The longer hours, faster pace and insecurity typical of many new jobs is taking a toll on workers' hearts, according to a growing body of occupational health research.
Studies in Europe, Japan and the United States have linked increases in cardiovascular risks and disease to a global push for greater productivity. Researchers say the damage is cumulative and will become more apparent and costly over time.
"I think we're dramatically underestimating the impacts of these changes," said Peter Schnall, an epidemiologist who directs the UCLA Center for Occupational and Environmental Health. "There are enormous health effects, but they don't make it into the calculations."
The latest research in the field, presented this month at an international forum in Newport Beach, hints at the potential scale of the problem.

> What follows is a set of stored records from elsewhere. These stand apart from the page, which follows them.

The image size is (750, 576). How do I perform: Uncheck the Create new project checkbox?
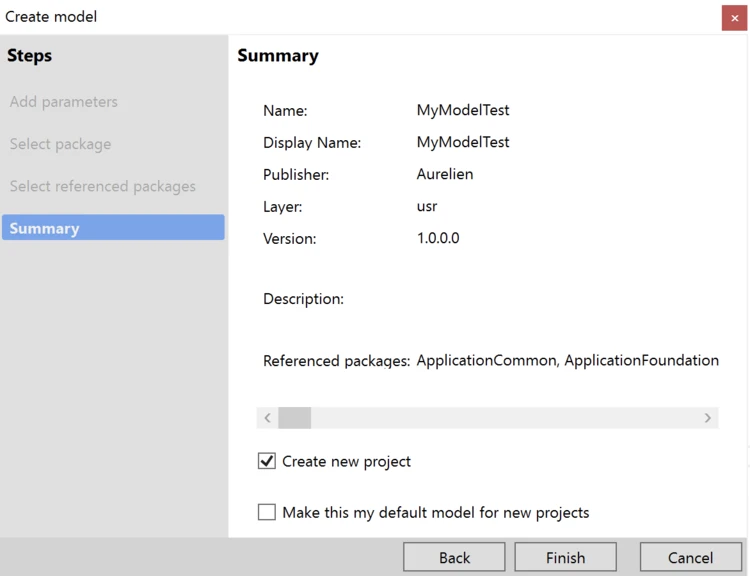[267, 461]
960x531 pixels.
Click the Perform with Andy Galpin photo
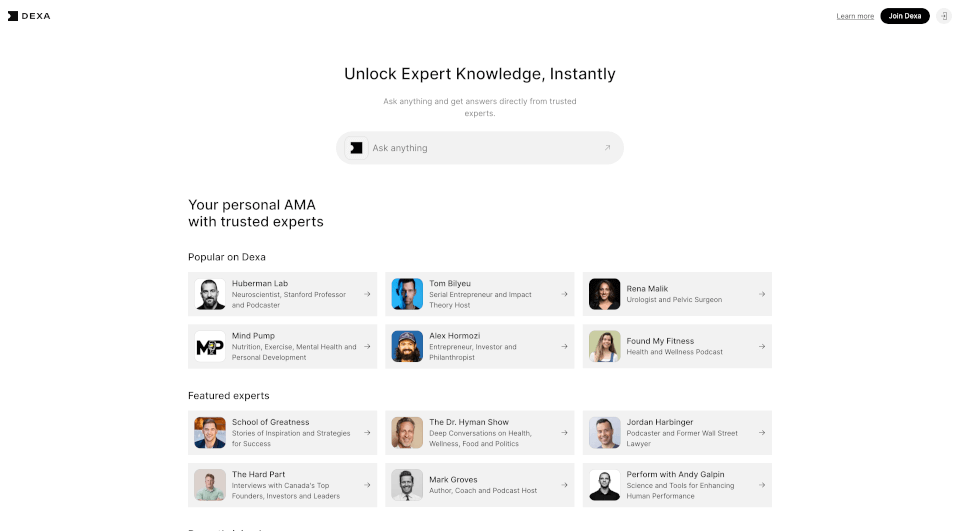click(604, 485)
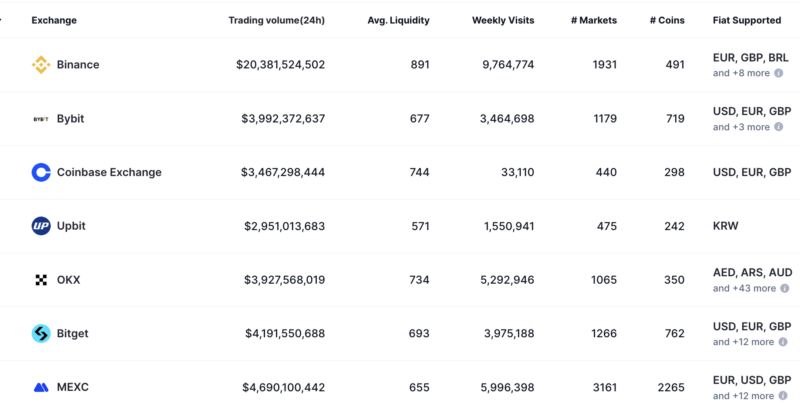Screen dimensions: 800x407
Task: Click the OKX logo icon
Action: click(x=41, y=280)
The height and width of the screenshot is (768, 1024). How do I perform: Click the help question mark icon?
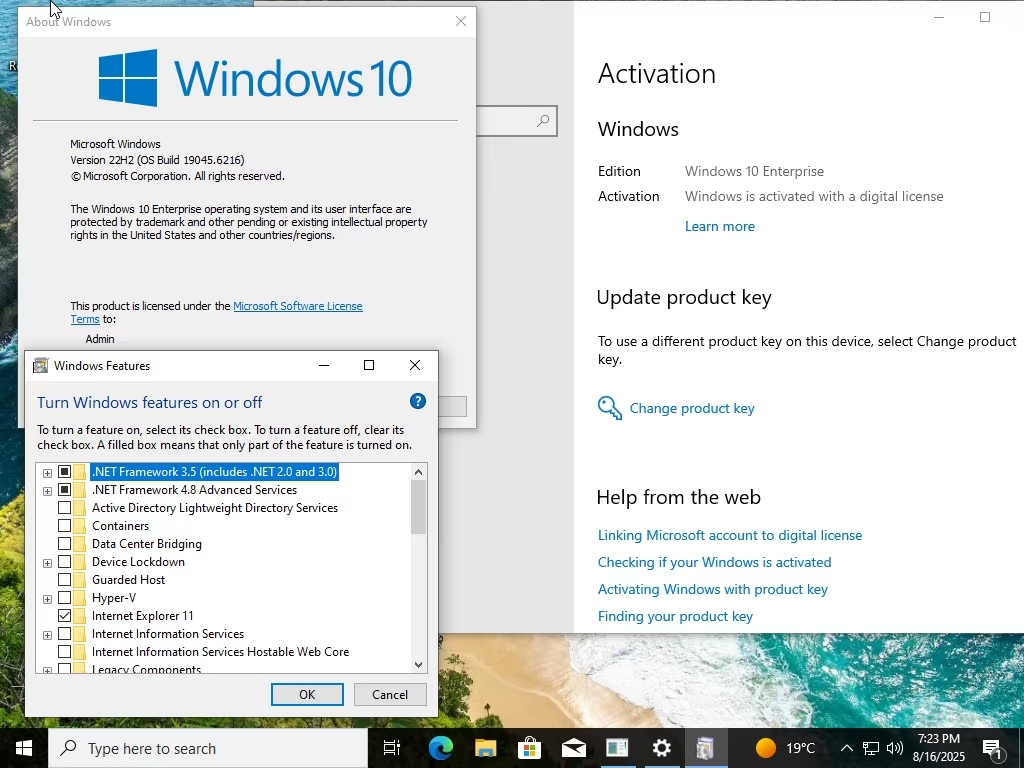point(418,401)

U.S. and Japanese workers who put in more than 50 hours a week had markedly higher rates of hypertension, a precursor to heart disease. In Belgium, stressful jobs -- defined as highly demanding with little decision-making authority -- appeared to elevate the blood pressure of workers even as they slept.
China's embrace of rapid economic change has been accompanied by surges in cardiovascular disease that have overwhelmed urban hospitals. And in one small Norwegian town two years ago, the mere rumor of a plant closure was enough to raise overall blood pressure for months.
"Just think about globalization, what that can mean to millions of people around the world. These rumors are everywhere," said Tage Kristensen, who directs Denmark's occupational health program and is considered a pioneer in the burgeoning area of research.
The link being made between shifting corporate employment practices and heart disease reflects a larger interest in the health effects of stress, which began showing up in occupational health journals in the early 1990s. In 1996, the National Institute for Occupational Safety and Health -- part of the Centers for Disease Control and Prevention -- named the changing nature of work a priority for study, seeking to catch up with European counterparts.
But nearly a decade later, after continuing painful shifts in global work arrangements, the answers remain frustratingly vague. "Clearly something is going on," said Steven Souter, who coordinates research on work stress for NIOSH and who spoke at the forum in Newport Beach. "In the United States, we don't have the firm data we need to understand it."
Organized by the decade-old International Commission on Occupational Health, the forum was dominated by talk about the need for bigger, more imaginative research projects and for hard data on the long-term economic benefits of stress reduction. "You need numbers to show that your field is important," Kristensen said.
In this work, however, there is one recurring problem: Stress is a subjective term that doesn't lend itself to hard numbers, especially when comparing across cultures and social classes.
For years, occupational health researchers have struggled to come up with formulas for measuring job stress and determining its effect on health. One model balances high work demands with decision-making latitude, which softens the stress. In another, job pressures are mitigated by a sense of fairness and social support on the job.
At the occupational health forum, the first steps were taken toward crafting a model that reflects changes such as the shift toward temporary and contract work arrangements.
Even updated, however, the measures are likely to draw skepticism. The trends they seek to measure are so broad that many other factors could influence the health outcomes. Is the problem stress or an aging workforce? Are there other societal changes that play a role?
"Some things are un-settle-able," said Ben Ansell, a UCLA internist who co-directs the UCLA Cholesterol, Hypertension and Atherosclerosis Management Program. "In the Western world we're very quantitative, and this is a non-quantitative area."
Ansell, who was not part of the forum, said research and treatment has tended to focus on diet, exercise and smoking for good reason: They lend themselves to controlled studies and measurable interventions.
That's not to say he disputes the link between stress and disease. Ansell said he's seen the evidence himself in executives he monitors through the UCLA program.
About half of them show dangerously high blood sugar levels. "I believe this is a real issue," he said. "But cholesterol is a bad thing too, and that's much easier to explain to people."
The emphasis might change if employer costs continue to rise for heart disease and other stress-related ailments. Already, several major U.S. employers have created stress-reduction programs that go beyond lunchtime yoga, and disability insurers are starting to show interest in the topic.
ORC Worldwide, a Washington-based consulting firm that provides human relations services to major multinational corporations, has urged its clients for years to take stress seriously, pointing out that the problem cuts into productivity and profits, said counselor Joanne Linhard.
According to its website, ORC also has lobbied the U.S. government to be more aggressive in setting a public policy and research agenda on work stress, rather than allowing it to be defined by European governments and labor groups.
John Howard, the director of NIOSH, said work stress is "one of our most fertile areas of research" but added that it hasn't gotten the attention it deserves. "Sometimes employers don't understand that workers are their real asset, especially in a service economy," he said. "If we're going to keep improving productivity, we have to make sure that we keep workers healthy."